▶ **Stored data**:
•••

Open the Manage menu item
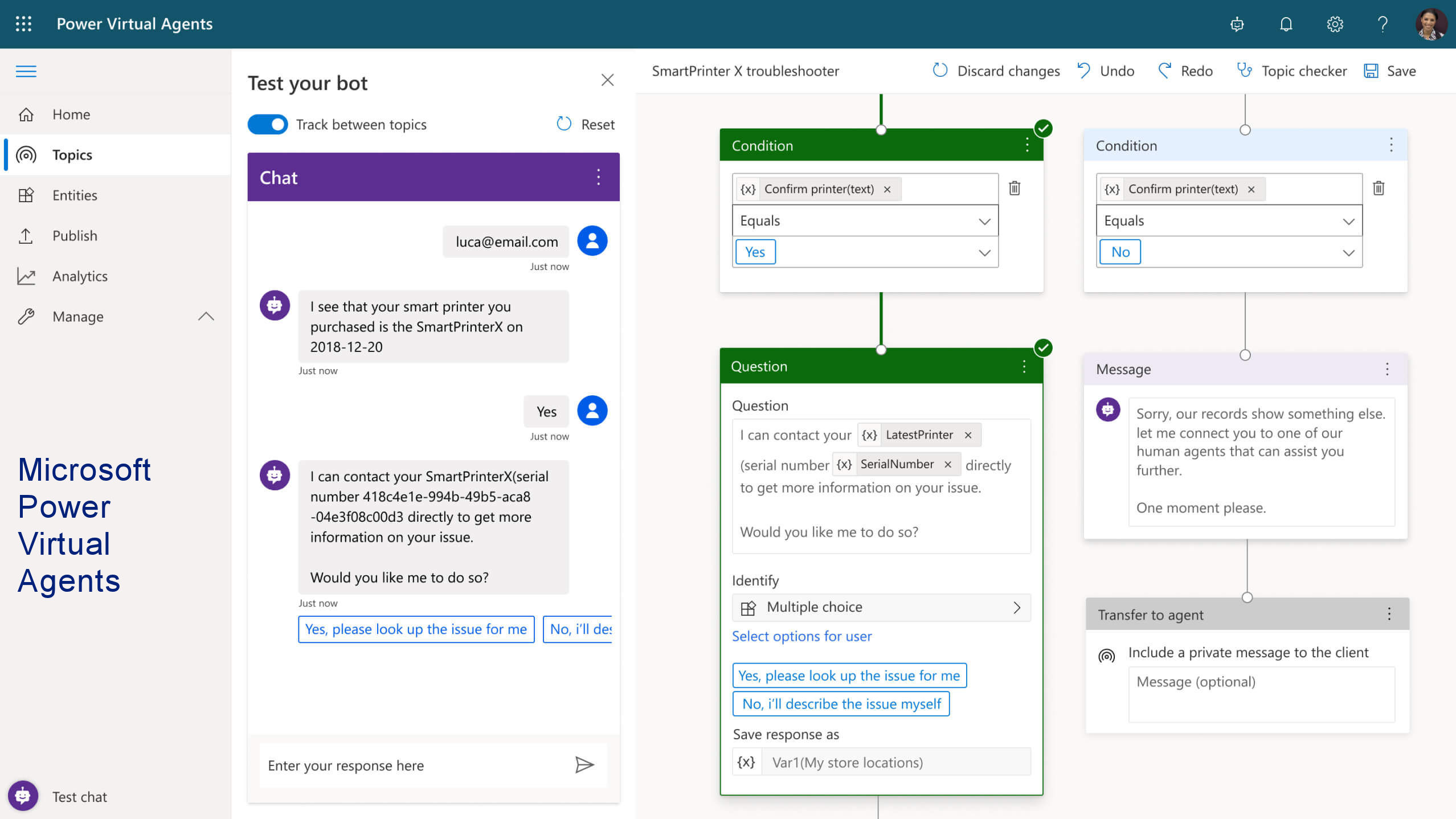Screen dimensions: 1456x819 77,316
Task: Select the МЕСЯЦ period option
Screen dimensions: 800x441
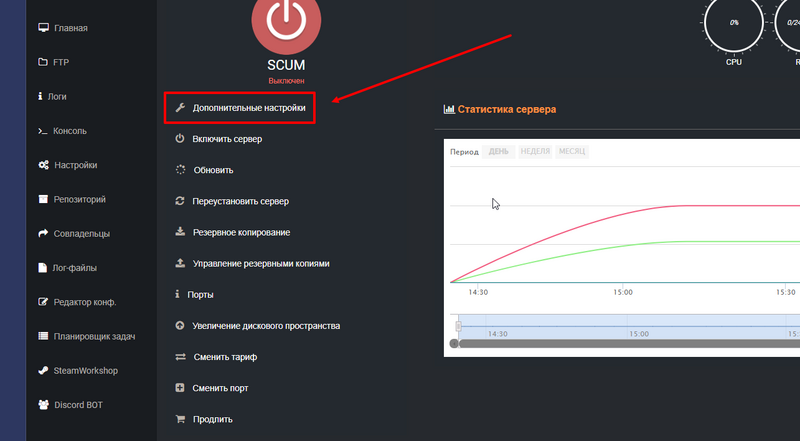Action: click(572, 152)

•••

▶ **Problem description**:
Keep every word of the lines above unchanged in the copy, and omit the pictures.

▶ **Written solution**:
Open the Manage menu item
Screen dimensions: 1456x819 77,316
Task: Select the МЕСЯЦ period option
Screen dimensions: 800x441
Action: click(572, 152)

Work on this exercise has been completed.